Selection:
# Spirit Room



## LHALLOW (Aug 10, 2004)

I was in Party City a few days ago and they had an illusion that made it look like a fortune teller was inside a floating crystal ball. All I remember was you needed a tv, piece of plexiglass and the dvd. It would be cool inside a spirit room.

"Beware the Jabberwock, my son! The jaws that bite, the claws that catch! Beware the Jubjub bird, and shun the frumious Bandersnatch!"


----------



## Trinidee (Sep 28, 2004)

Ya, I saw it too.Spirits and party city both have it.I'll have to check it out again.Hey thanks.

Happy Haunting!!!


----------



## thehalloweenqn (Oct 3, 2004)

You could burn some incense in the room, leave a deck of Tarot cards lying around, make sure there are alot of pillows so your guests will be comfortable. You could go to a fabric store and buy long strips of some gauzy material and attach one end on one side of the room then attach the other end on the other side but have it really loose in the middle so that it kind of drapes (do several strips of cloth and different colors) put around alot of candles. If you don't want to use real candles see if you can find the fake ones.

TheHalloweenQn


----------



## rhia (Sep 10, 2004)

Maybe you could do like some of the B movies and have suspended objects from the ceiling, so they look like they are floating....... just a thought! you could set up a scrying mirror, that is just a mirror that the coating has been scraped off the back and black paint applied. I wonder if you could print out a gray scale photo on transparency paper and apply that to make a haunted mirror....... hmmmmm may have to work on that one....... anyway..... rambeling here...... hope u get it all worked out. sucks to get stuck and no ideas lmao!

Exercise goal:
Repeat the passage of the spirit room thread between "## LHALLOW (Aug" and "a spirit room.", inclusive, word for word. The material that follows is separate from the spirit room thread.

Provided material:
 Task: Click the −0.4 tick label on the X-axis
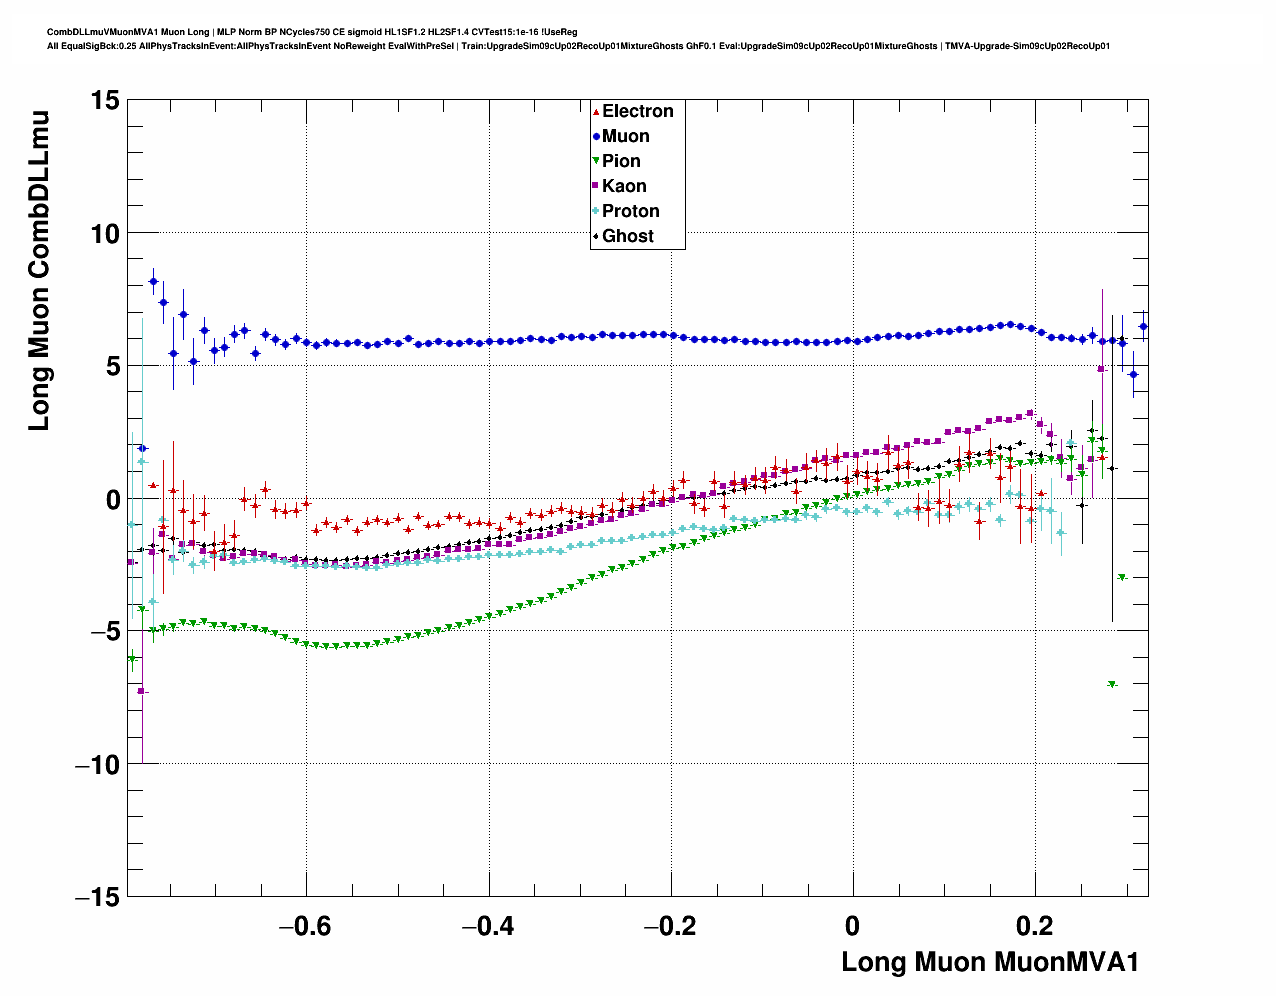point(488,926)
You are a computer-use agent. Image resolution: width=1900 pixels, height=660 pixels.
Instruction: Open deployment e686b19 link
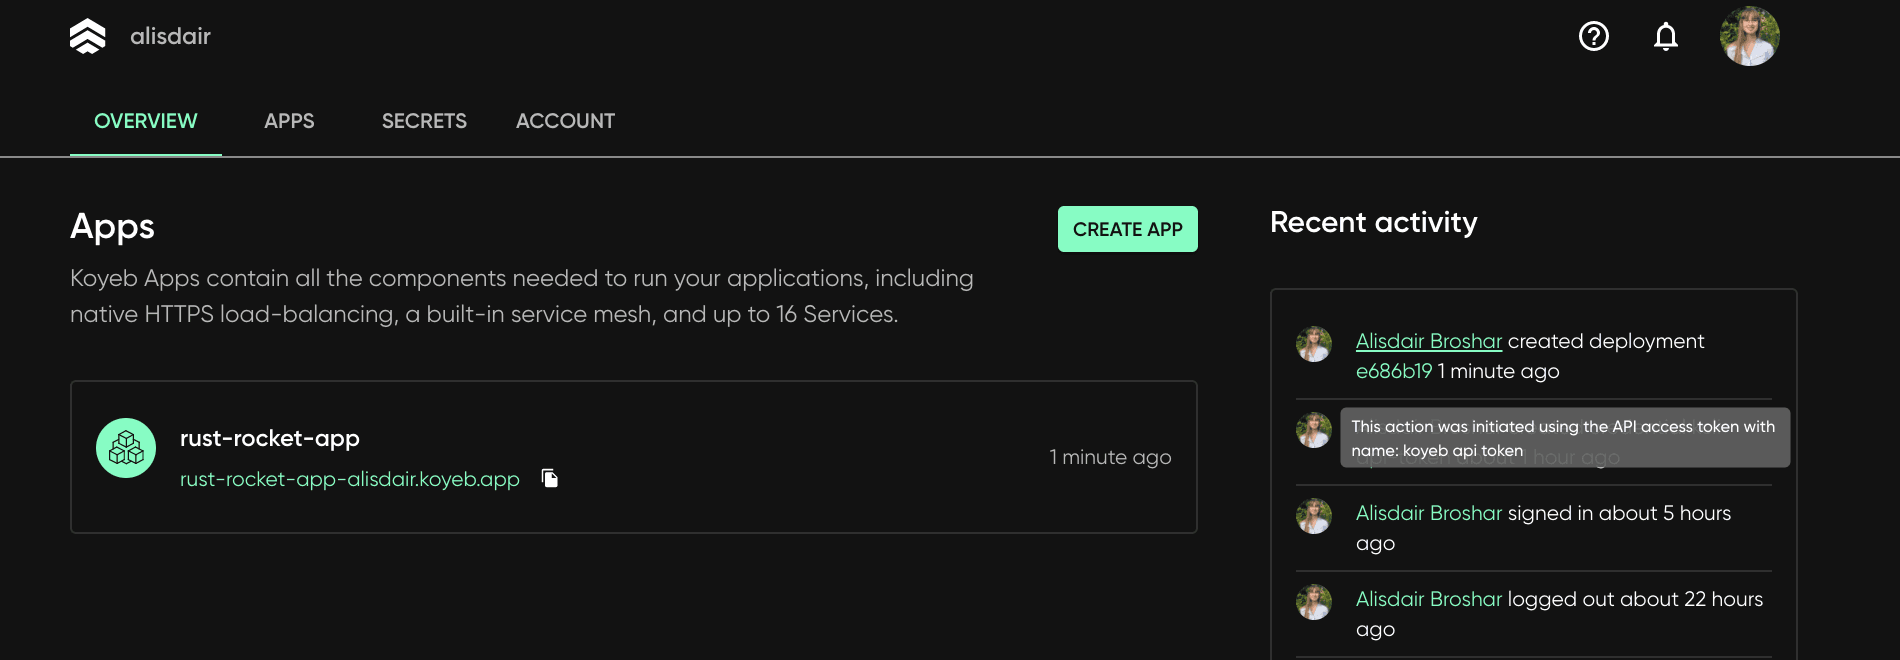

Reply:
## LHALLOW (Aug 10, 2004)

I was in Party City a few days ago and they had an illusion that made it look like a fortune teller was inside a floating crystal ball. All I remember was you needed a tv, piece of plexiglass and the dvd. It would be cool inside a spirit room.